» Required work:
Copy every line of the data below, shifting each coordinate in the answers by adding 91 to it. Leave the pictures out.

» Recorded information:
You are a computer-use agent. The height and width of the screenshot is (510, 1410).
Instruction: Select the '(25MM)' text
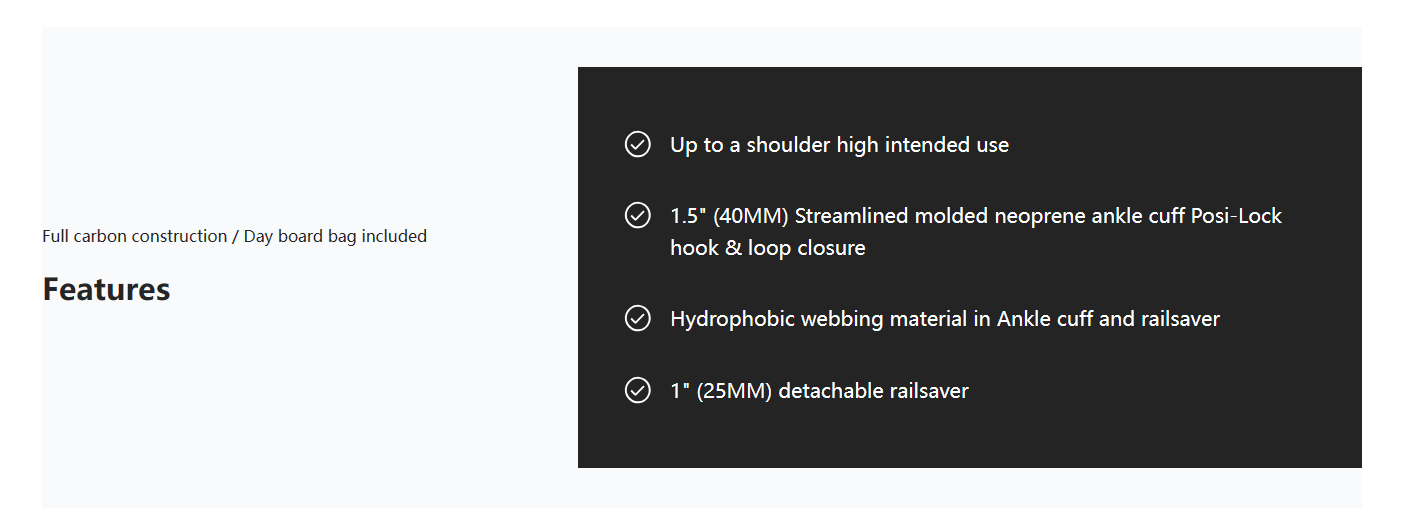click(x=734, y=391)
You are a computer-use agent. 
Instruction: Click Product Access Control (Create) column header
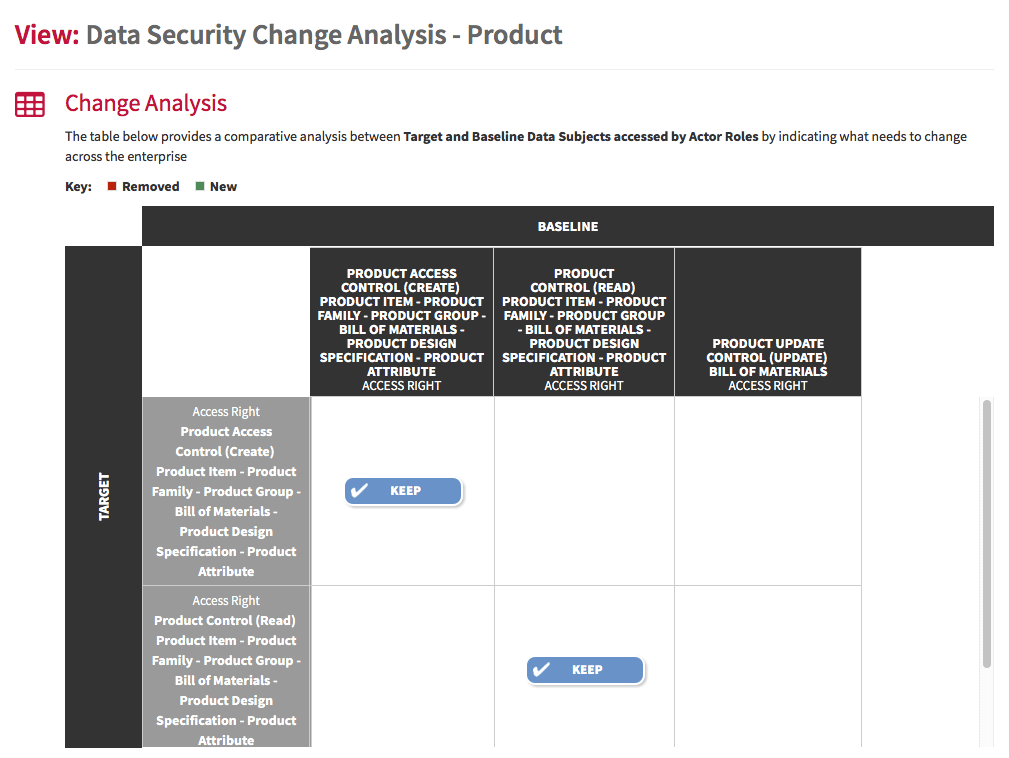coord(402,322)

» Output of the exercise:
You are a computer-use agent. The height and width of the screenshot is (510, 1410).
Instruction: Select the '(25MM)' text
click(x=825, y=482)
You are a computer-use agent. 
Instruction: Click Product Access Control (Create) column header
coord(493,413)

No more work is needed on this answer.